Maybe Dick did not confuse ontology with epistemology; but saw them as two sides of one coin.

I think that Dick "removed himself from a conceptual framework" by default, by accident. He tried to minimise his framework; he looked at how it interacted with the law of non-contradiction and looked at its minimum structural patterns. He found physics laws along the way. He ended out back where he started and figured that he had as it were jumped out of the framework.

I agree with your argument about the prisoner of war. But what Dick did would be like the prisoner of war figuring out that "prisoner of war" is "a way of looking" at data such that you could look at any data in any universe and see an equivalent pattern to "prisoner of war". So he starts thinking just what is reality?

So here is a most shocking thing:

If this is true, then you are not trapped with your "prisoner of war" framework! There are alternative perspectives available!

In a sense it seems that reality can be whatever you want it to be (in honesty).
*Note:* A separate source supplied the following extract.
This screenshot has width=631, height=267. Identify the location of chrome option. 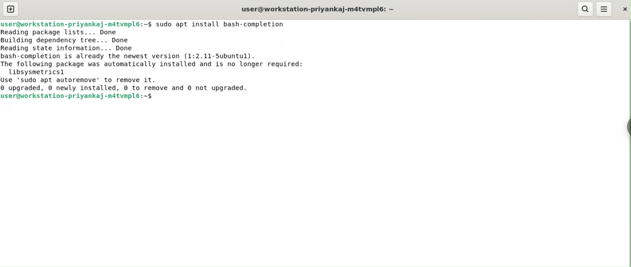
(627, 123).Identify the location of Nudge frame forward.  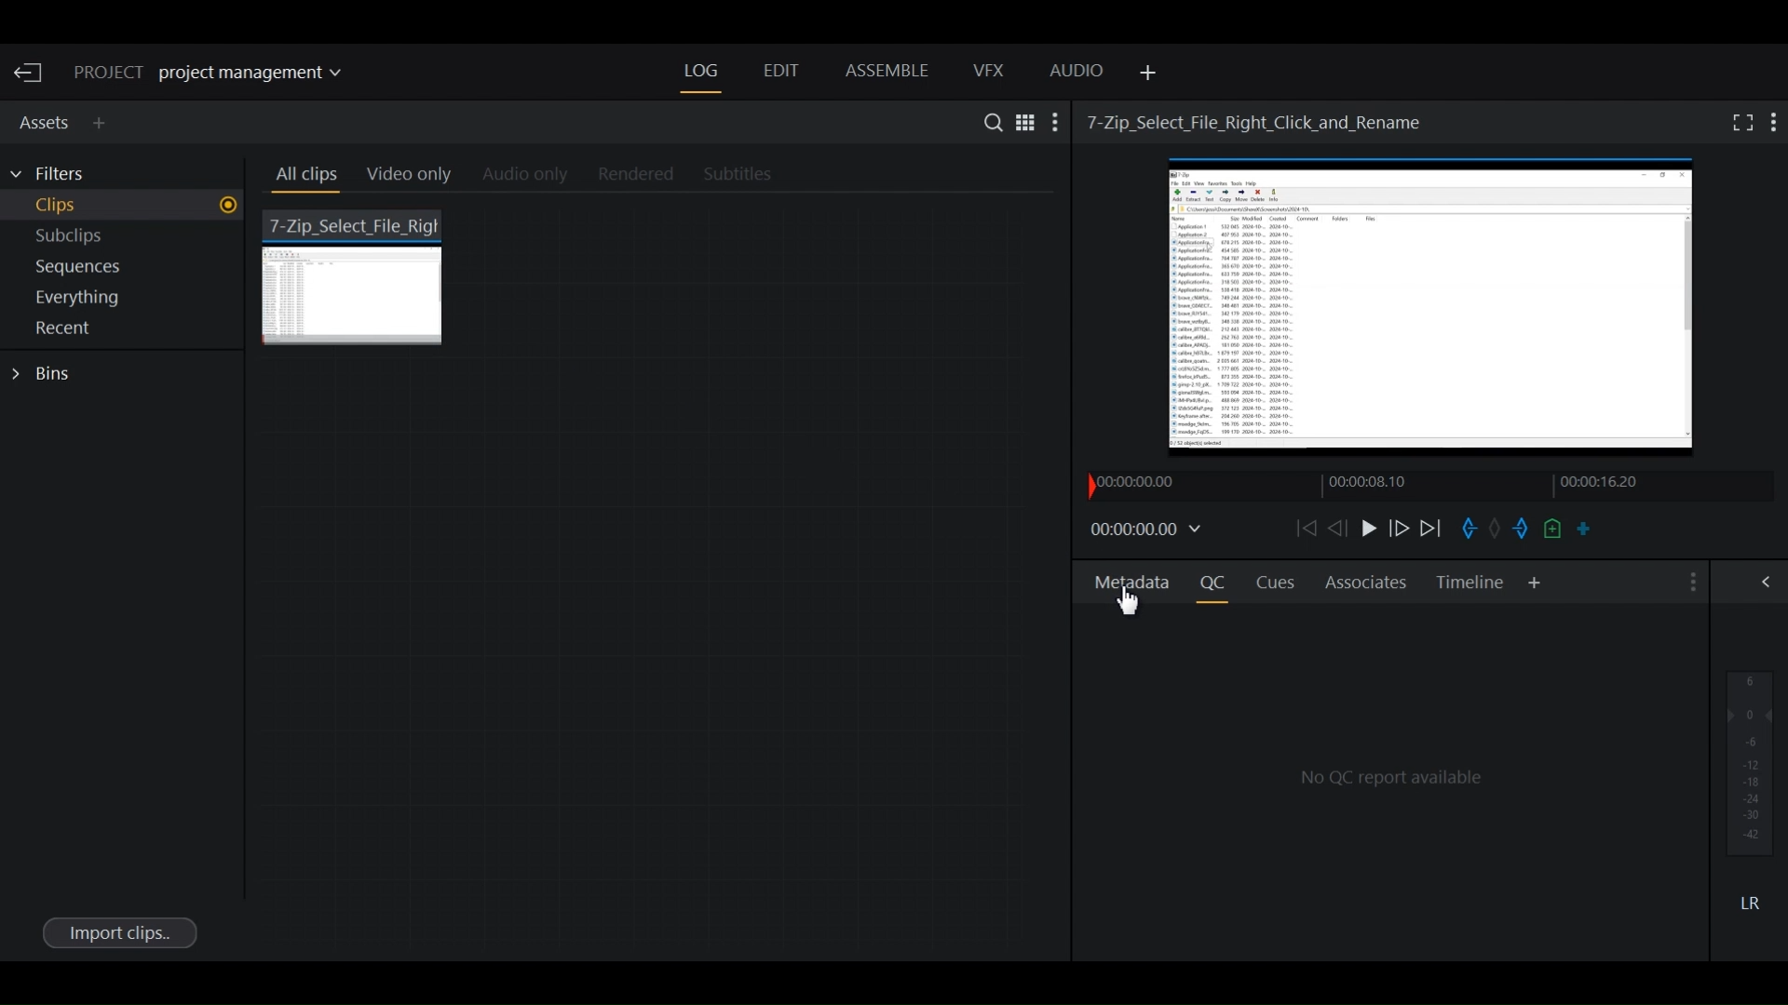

To me this sheds light on "Nothing will be impossible to you. You may say "move" to a mountain, and it will move". Or "As far as the East is from the West, so far do I remove your sins".

Do you see what I'm getting at? Apparantly we are not trapped; we can experience a different perspective. Incredibly, there can be "A new Heaven and a new Earth".

What if "what we are" is "our perspective" + "our relationship with Existence (our honesty)?

We are created as a relationship with Existence.

So the "beam" in our eyes is the "mote" in our brother's eye (More Biblical references there).

It seems that "how we see things" has a lot to do with "who we are that sees". One's soul would be "how the Creator sees one."

Thank you for very thought-provoking debate here.